Microsoft Word – CS504_hw5.doc
CS504 Fall 2018 Homework 5
Due: 12/07/2018 by 11:59PM
The goal of this homework is to analyze the performance of classification algorithms on several real and synthetic data sets. This will be done in the following steps:
- First, you will explore the data sets.
- Next, you will perform a series of experiments on which you will be asked to answer a series of questions. For these experiments, you will be using the Weka data mining software.
- Compile your answers in the form of a report.
Datasets and corresponding descriptions are provided with this homework.
Datasets |
a.arff |
b.arff |
c.arff |
sick.arff |
hepatitis.arff |
Weka assumes by default that the class attribute is the last column. You need to change this for the ‘hepatitis’ data set.
Data Exploration
• Visually explore the data sets, and describe the following for each data set o types of attributes
o class distribution
o which attributes appear to be good predictors, if any
o possible correlation between attributes
o any special structure that you might observe
Experiments
- Use the F-measure to measure performance.
- Use the default parameters for all the classifiers in Weka, unless specified otherwise.
- Experiment 1: Run Decision Trees(J48), Bayes(NaiveBayes), KNN(IBk) k=1 and k=21 respectively on data sets ‘a’ and ‘b’
o For each classifier, compare its performance obtained on data set ‘a’ to its
performance obtained on data set ‘b’.
o For data set ‘a’, compare the performance of the 4 classifiers.
o Give explanations for your observations above.

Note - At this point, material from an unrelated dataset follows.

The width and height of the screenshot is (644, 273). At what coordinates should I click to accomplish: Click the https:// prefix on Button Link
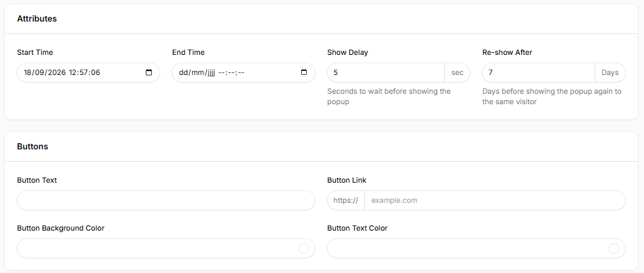[346, 200]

• Experiment 2: Run J48, NaiveBayes, IBk k=1 and k=10 on ‘c’ o Compare the performance of the 4 classifiers.
§ Comment on the effect of k.
o Give explanations for your observations above.
• Experiment 3: Run NaiveBayes, IBk k=3 and J48 on ‘sick’
o Compare the performance of J48 and NaiveBayes.
o Compare the performance of J48 and IBk.
o Give explanations for your observations above.
• Experiment 4: Run IBk k=3 and NaiveBayes on ‘hepatitis’
o Compare the performance of the two classifiers.
o Give explanations for your observations above.
- Collect output from your experiments. Report
- Write a report addressing the above questions in data exploration and experiments.
- Report limit: pdf format, no longer than 6 pages, no smaller than 11pt font.